Rumors Pour At U-Va. When Rain Doesn't

Conditions Leave College Town Battling More Than Drought

By Eric M. Weiss

Washington Post Staff Writer

Wednesday, September 25, 2002; Page B01

With Charlottesville reservoirs threatening to dry up in just 88 days, some students at the University of Virginia have entertained thoughts of Christmas break starting around Thanksgiving.

Rumors of an early university shutdown were so pervasive in the past week that college officials Monday sent an e-mail to every student denying plans to send all 18,000 of them home early to conserve water. University officials said fall classes and exams will end on schedule -- 82 days from today.

"Closing early is not something that the university itself has talked about," said Louise Dudley, a U-Va. spokeswoman. "It's a leap from understanding how dire the situation is to the saying that the university will close."

Few doubt the seriousness of the water situation. The university is supplied by the municipal system, whose reservoirs are at 54.1 percent of capacity. City officials said that with no rain and unyielding consumption, they would run out of water in three months.

University workers, meanwhile, have been rushing around the school's grounds changing shower heads and faucets, turning down the air conditioning, closing pools and fountains and setting up portable toilets at Scott Stadium. During summer break, 216 water-conserving washing machines were installed in dormitories, and the dining halls are using paper goods to avoid dishwashing.

Water use has dropped by a third since the city and the university instituted mandatory restrictions and engaged in a public conservation campaign. But it has not been enough. City officials are considering more drastic steps if the reservoirs drop even more.

The city is asking the unversity and other customers to reduce water use by 20 percent and is increasing water rates to encourage conservation. But city officials say closing the university is included only in "doomsday scenarios." "That's the absolute last resort," said Maurice Jones, a city spokesman. The city is asking the unversity and other customers to reduce water use by 20 percent and is increasing water rates to encourage conservation.

Since students began classes Aug. 28, they have been bombarded with pleas, warnings, and directives on water use, and in recent days they have put aside their Homer and their Frisbees to ponder the effects of a truly dry campus.

"There are a lot of random rumors passing around," said Bethany Warren, a second-year student from Franklin, Va. "I don't know where the source came from, but a couple of my friends were told that if we don't get rain, school is going to close. If we run out of water, that's it. So what are we going to do?"

She's doing her part, though, which means taking shorter showers and turning off the air conditioning.

Matthew Laconte, a fourth-year student from Cheshire, Conn., said his fraternity president sent out an e-mail advising the brothers of Chi Phi to conserve.

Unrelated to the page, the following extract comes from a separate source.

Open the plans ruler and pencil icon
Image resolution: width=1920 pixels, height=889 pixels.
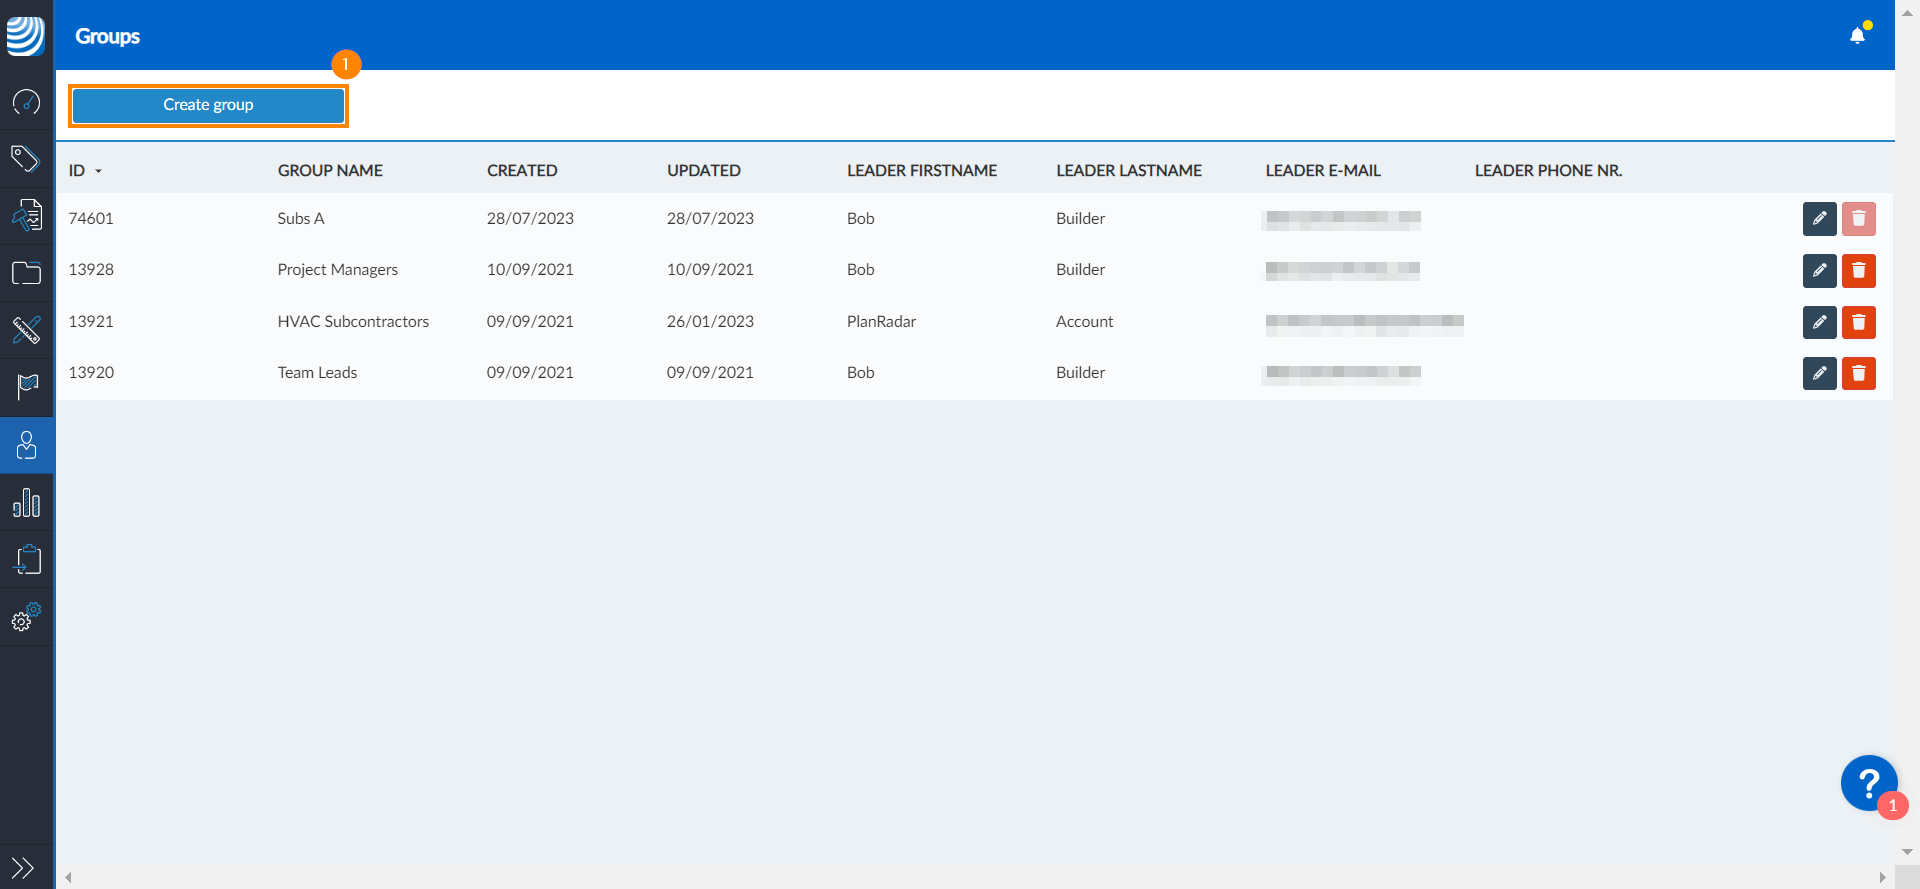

But Laconte said he wonders if the university administration ruled out closing early in order to dissuade students from "running showers 24 hours a day so we didn't have school anymore."

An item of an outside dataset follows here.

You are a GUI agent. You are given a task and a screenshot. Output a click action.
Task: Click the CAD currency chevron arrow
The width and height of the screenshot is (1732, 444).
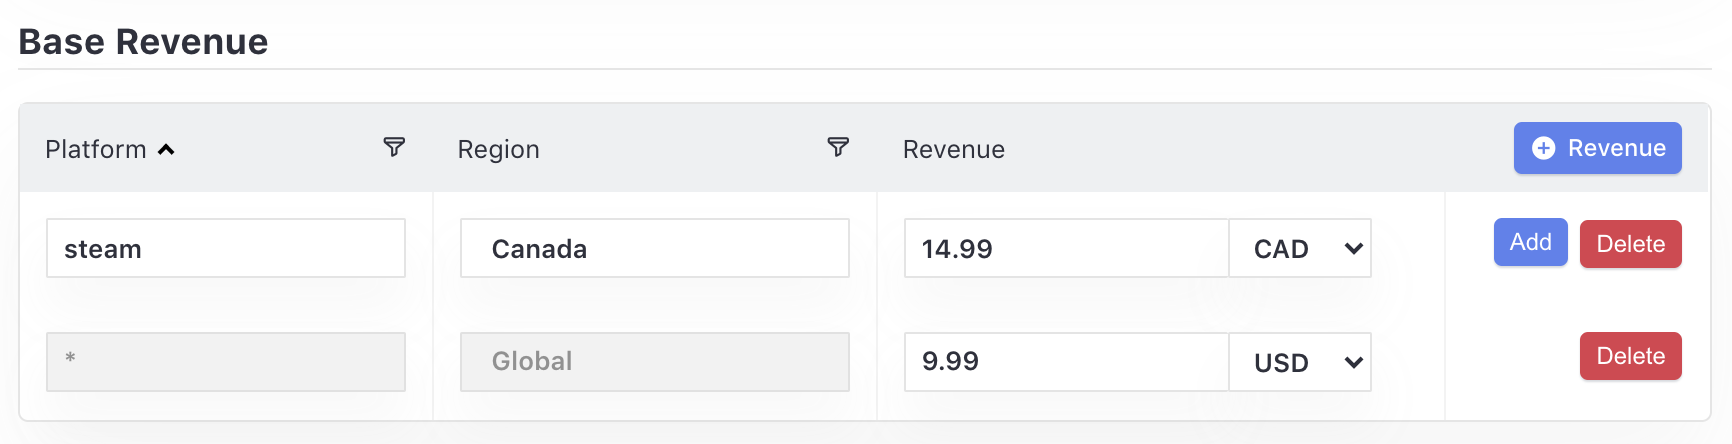pos(1353,249)
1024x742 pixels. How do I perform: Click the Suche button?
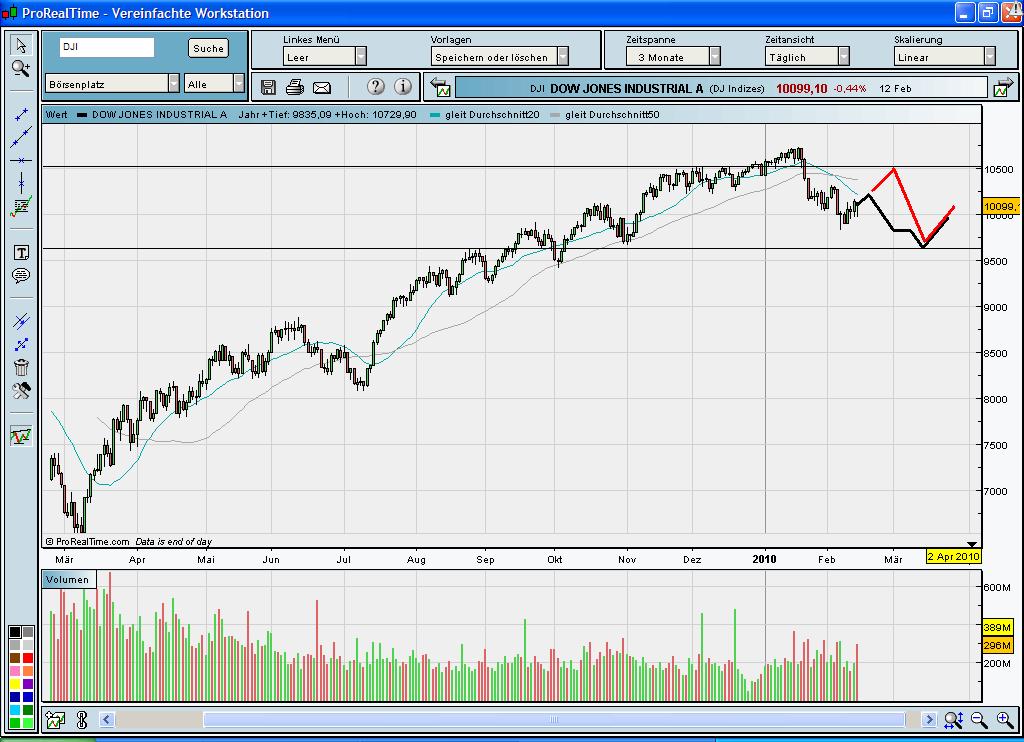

Laconte said he is conserving water when he can: "I had a test this morning, and I took the adequate shower I needed to relax."

The drought is also being put to use pedagogically. Benjamin C. Ray, a religious studies professor, said Tuesday he planned to include the current water emergency in a lecture on the Salem witch trials. He said the Puritans had a strong sense that sins are punished by failing crops, earthquakes and drought.

"I'm not trying to draw parallels, but it is effective teaching to make things relevant to today," Ray said.

He added that the campus is riveted by the day-by-day water updates. "I think it's very effective for the public to have a doomsday calendar," Ray said. "Every day, you know how little time is left."